Maybe he was not a sociopath, but he certainly had many sociopathic traits. 

Thursday, January 16, 2014

How to Manipulate People

This was a good Lifehacker article on how to manipulate people (quick read, worth reading in its entirety). The following are the headings from the article along with my thoughts on each suggestion:

  • Emotion vs. Logic: Appealing to emotion rather than logic in manipulation is a little bit of a no brainer. Not only do most people respond better to emotion than logic, irrational people often best (only?) respond to fear
  • Overcome Trust Issues and Heal Doubt: Building trust with your target is often critical, see number 2 here (does Lifehacker read this blog? or have a sociopath on staff cluing them in?)

Also, beware the anti-seducer, for they cannot be manipulated.

Wednesday, January 30, 2013

Seeing what you want to see

I studied economics for a time. I was introduced to behavioral economics and how the heuristics that help us deal with day to day problems can also frequently lead us astray. I had understood for a long time that people often self-deceived, but even I was surprised by the depth and breadth of the way we misperceive the world (me included). I learned the lessons of decisionmaking and rationality and tried to become more rational myself. I have since noticed that many of my friends who did fine understanding the concepts but lacked the humility or insight to see an application in their own lives.

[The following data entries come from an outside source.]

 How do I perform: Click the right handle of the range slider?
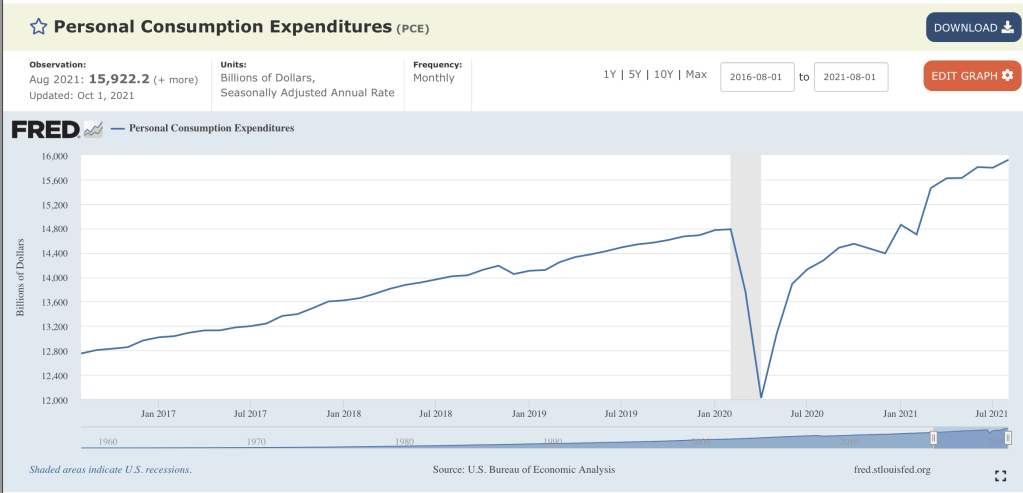pyautogui.click(x=1008, y=437)
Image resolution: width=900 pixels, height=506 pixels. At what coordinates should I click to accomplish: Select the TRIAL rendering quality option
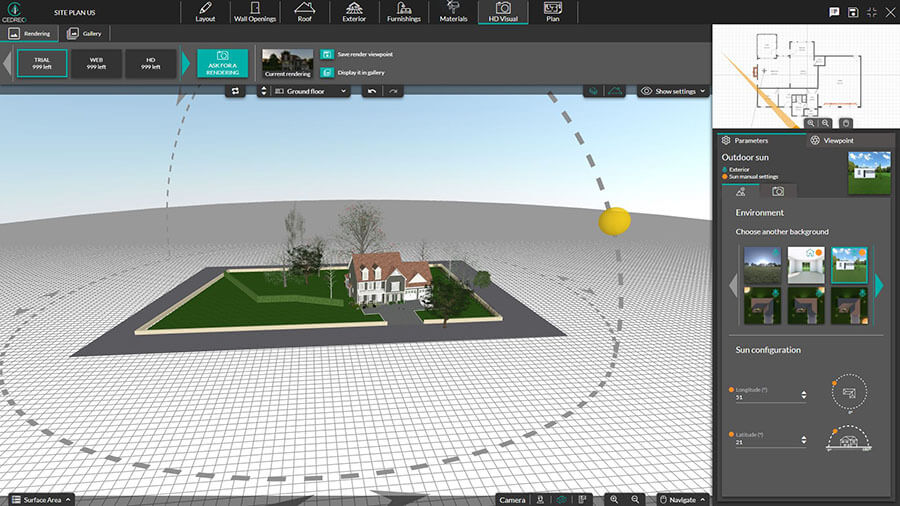tap(42, 63)
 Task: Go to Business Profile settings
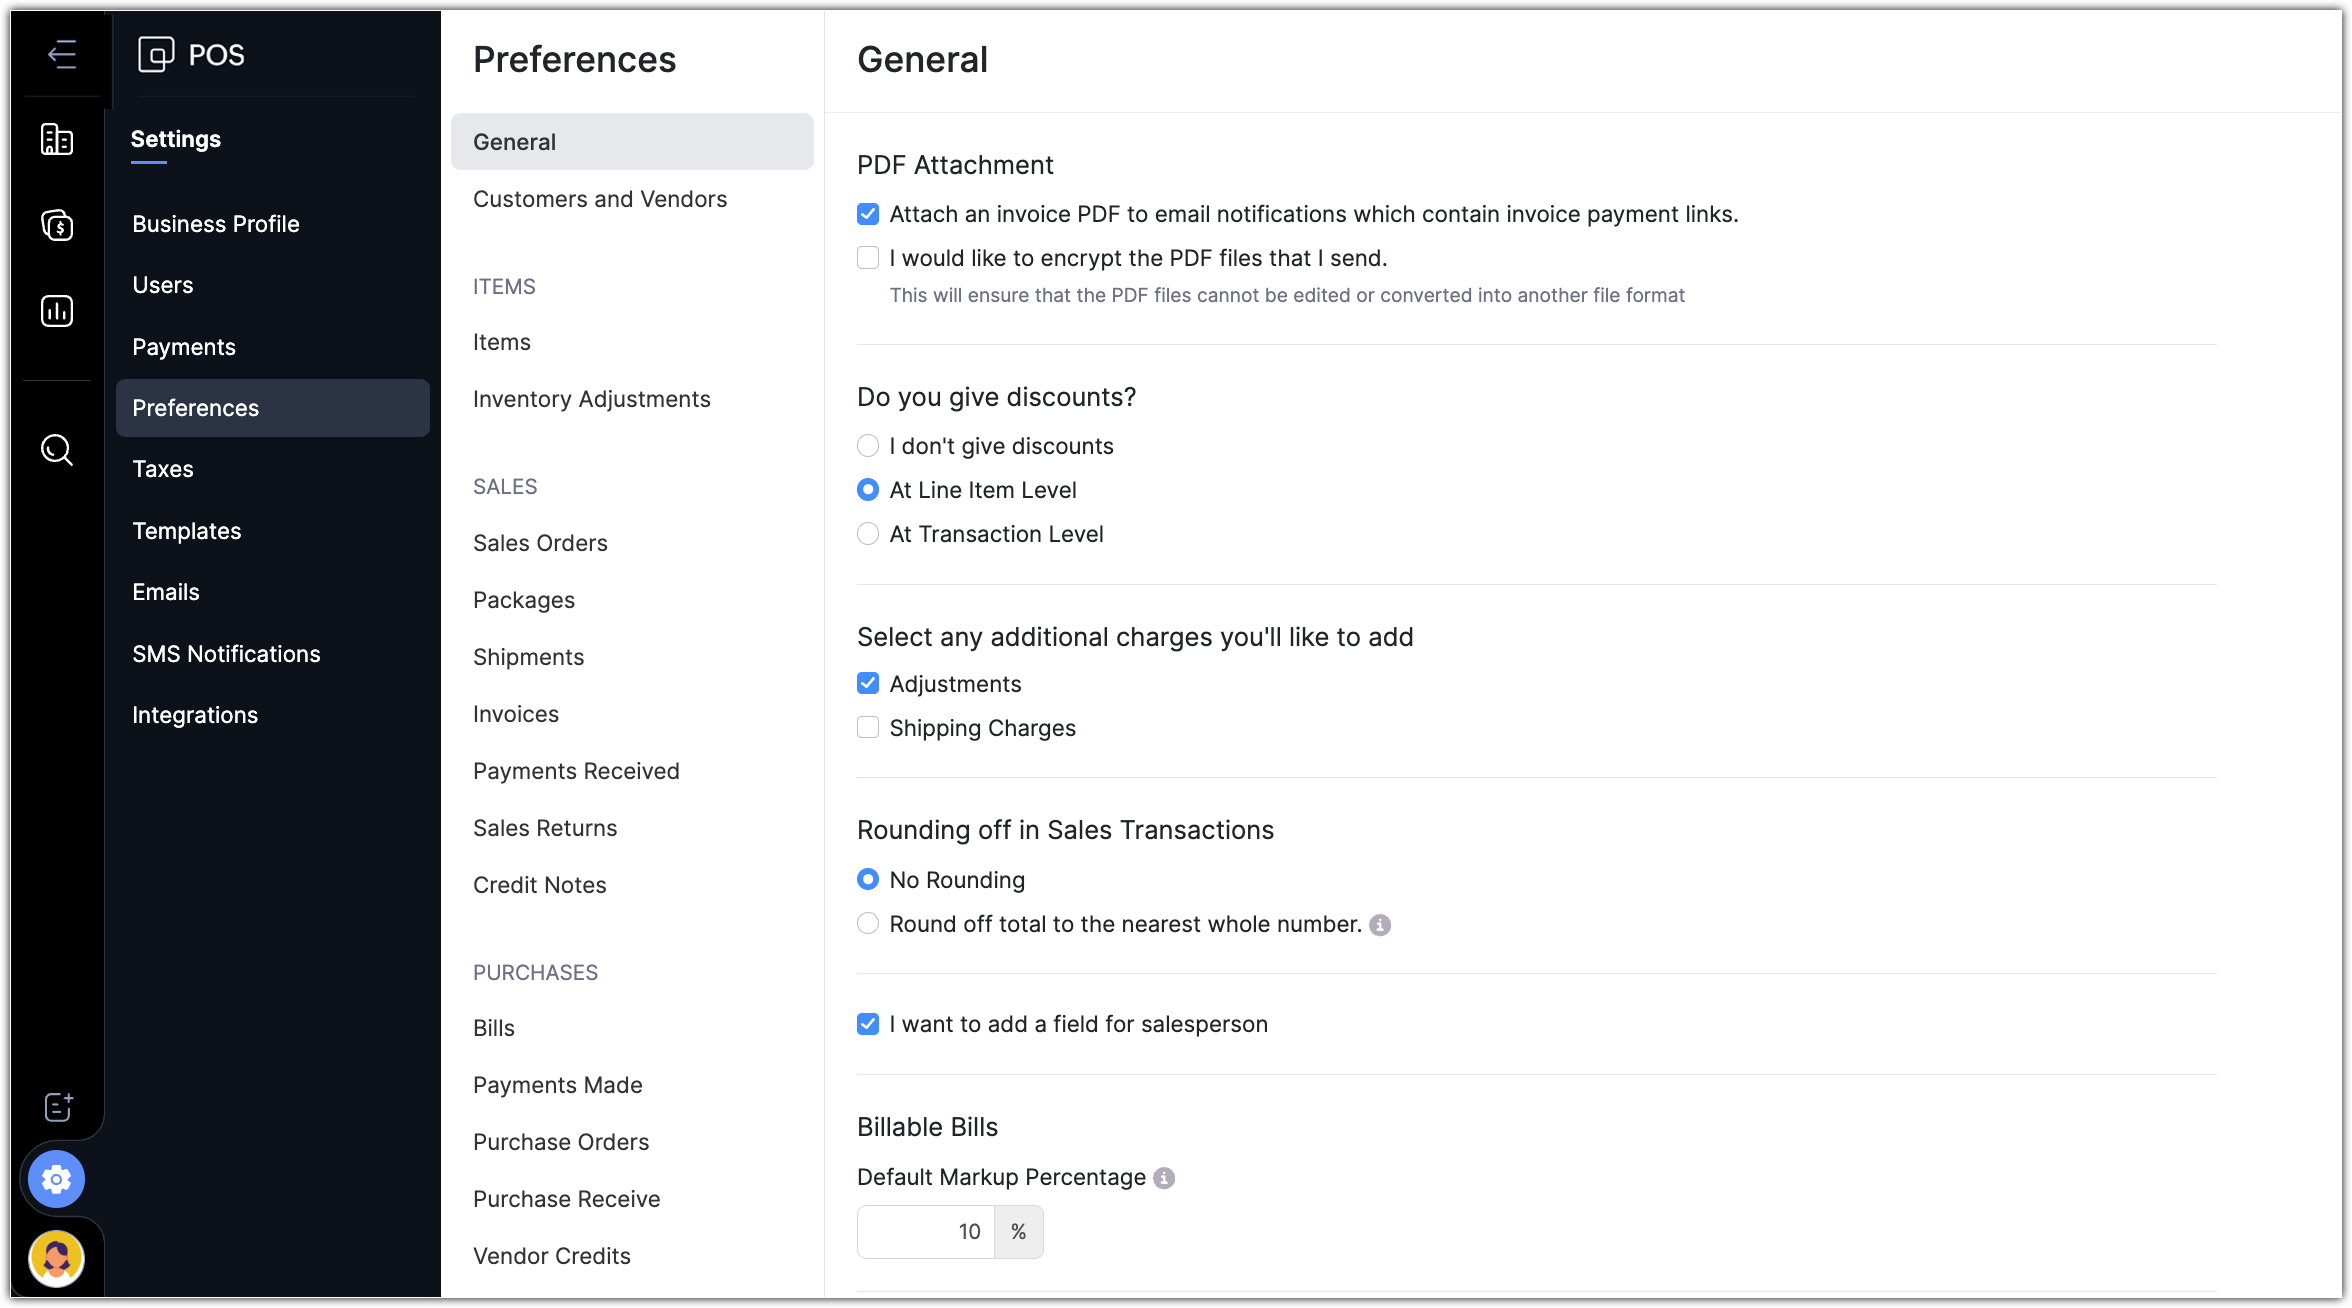tap(216, 224)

My friend I mentioned earlier is a good example. He is so afraid of making a bad decision that he avoids making them until they are made for him. That or he waits until his fear and panic of making the decision cause him to take action, any action at all, but all in a fog of willful ignorance -- pretending that certain facts don't exist or (intentionally?) misrepresenting probabilistic outcomes in his mind. All of this is done in an attempt to shield himself from self-hatred or acknowledging certain basic truths about the world that he would rather ignore. I see this sort of ex post self-justification happen in the comments section of this blog from people who are doomed to repeat past mistakes because they refuse a sense of responsibility about their own destiny.

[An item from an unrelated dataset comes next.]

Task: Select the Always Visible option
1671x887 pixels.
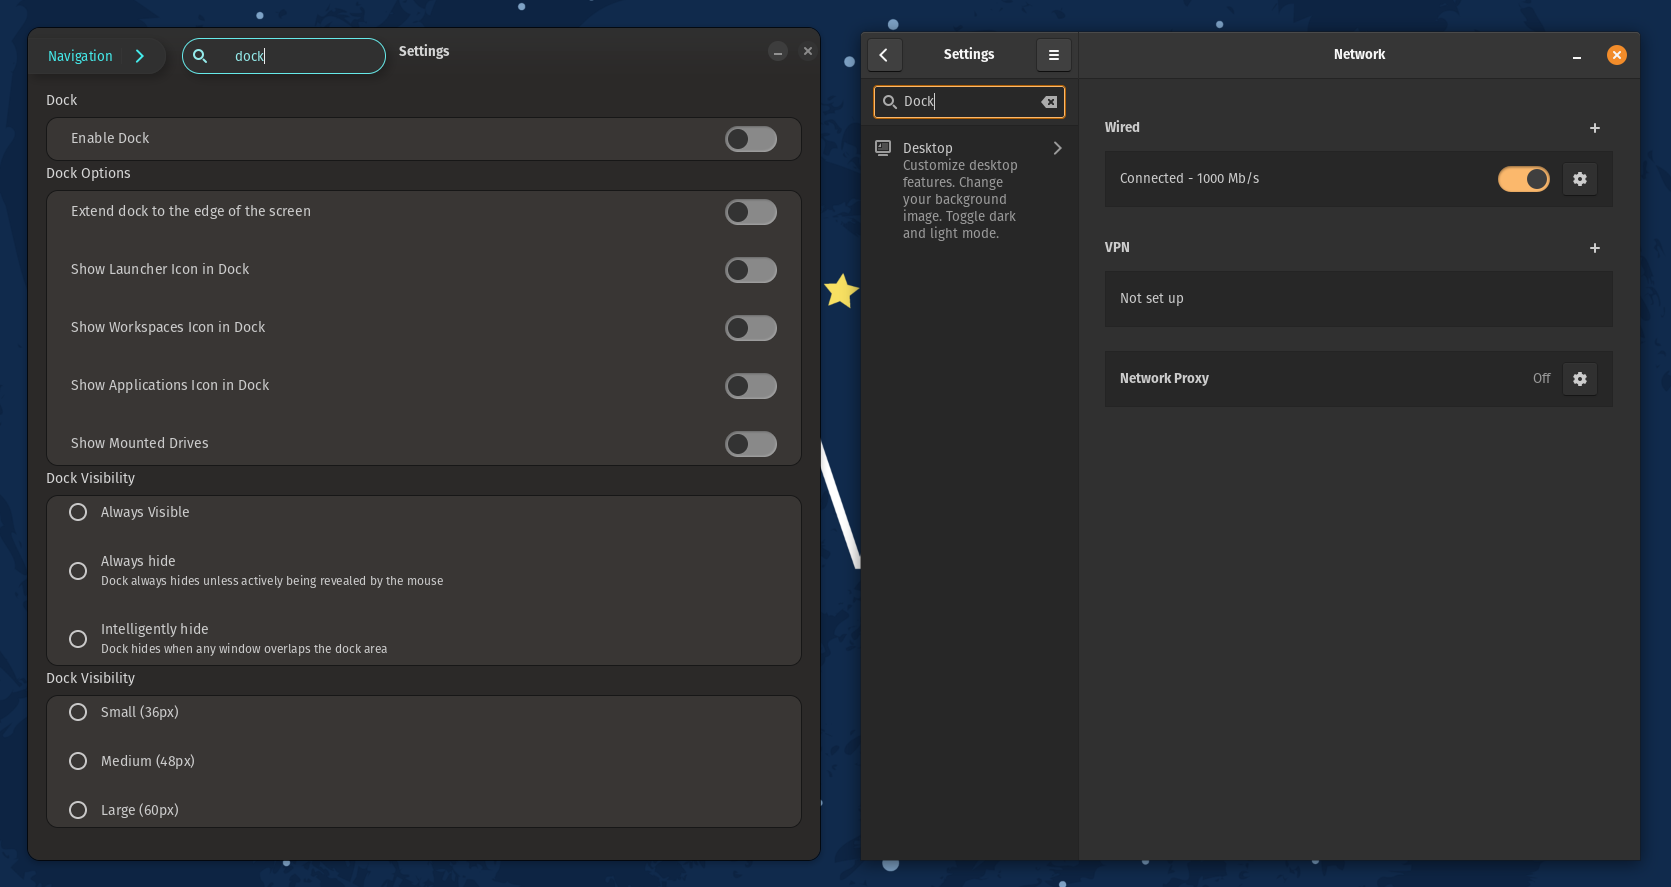Action: click(78, 512)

It's a good example of seeing what you want to see and the harm that can come from it. I actually advise people to not even form a belief if they can -- the temptation to anchor their future assessments or see all new information through the distorted lens of whether or not it confirms that belief is just simply too high.

Even if people get the probability correctly, they often don't understand what that means. It's one thing to say there's a 1% of getting caught stealing a mobile phone, but many people have trouble understanding that means if you steal 100 phones you will statistically get caught once. Instead they act as if anything less than 5% means never going to happen no matter how repeatedly they engage in it. Which is why I liked this recent article in the NY Times about understanding low probability risks. It's worth reading in its entirety, here's a teaser story:


I first became aware of the New Guineans’ attitude toward risk on a trip into a forest when I proposed pitching our tents under a tall and beautiful tree. To my surprise, my New Guinea friends absolutely refused. They explained that the tree was dead and might fall on us.

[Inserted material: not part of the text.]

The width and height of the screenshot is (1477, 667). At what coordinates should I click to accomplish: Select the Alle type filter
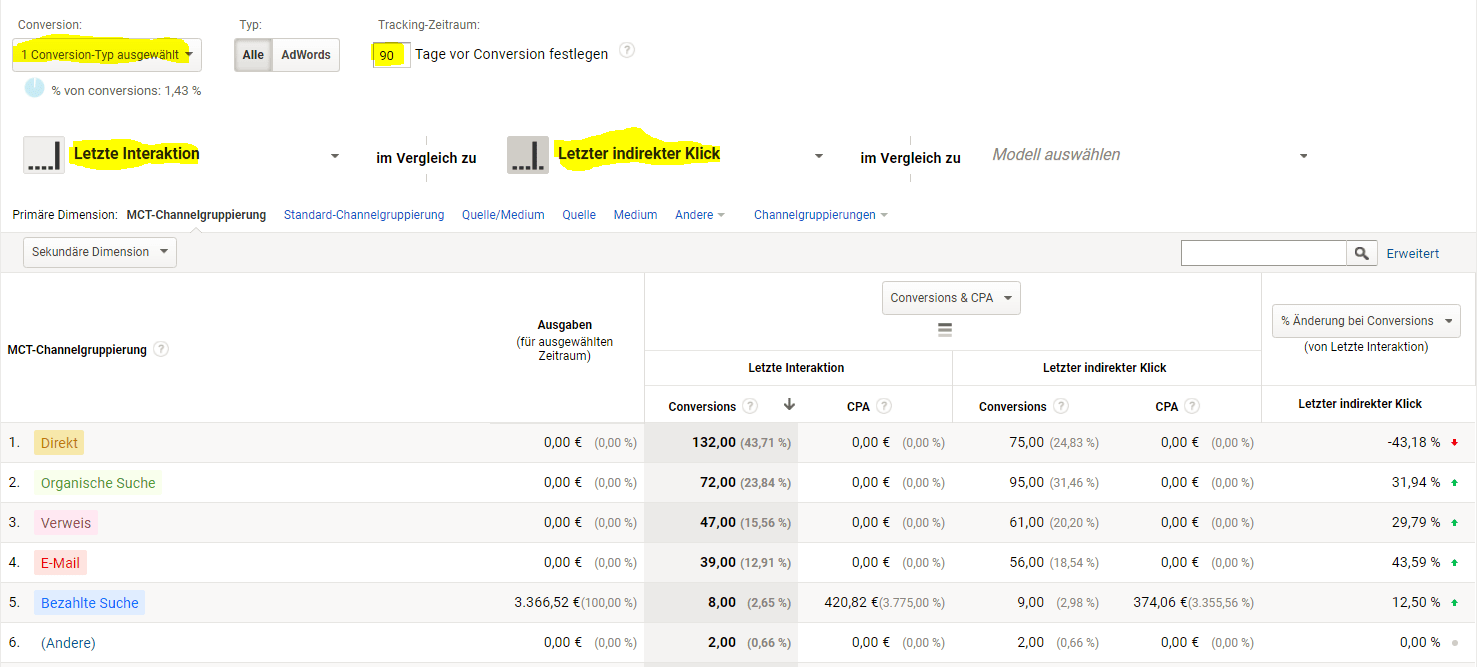point(253,55)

Yes, I had to agree, it was indeed dead. But I objected that it was so solid that it would be standing for many years. The New Guineans were unswayed, opting instead to sleep in the open without a tent.

I thought that their fears were greatly exaggerated, verging on paranoia. In the following years, though, I came to realize that every night that I camped in a New Guinea forest, I heard a tree falling. And when I did a frequency/risk calculation, I understood their point of view.

Consider: If you’re a New Guinean living in the forest, and if you adopt the bad habit of sleeping under dead trees whose odds of falling on you that particular night are only 1 in 1,000, you’ll be dead within a few years. In fact, my wife was nearly killed by a falling tree last year, and I’ve survived numerous nearly fatal situations in New Guinea.

Saturday, July 7, 2012

Quotes: Emotional irrationality

“I can calculate the motion of heavenly bodies but not the madness of people.”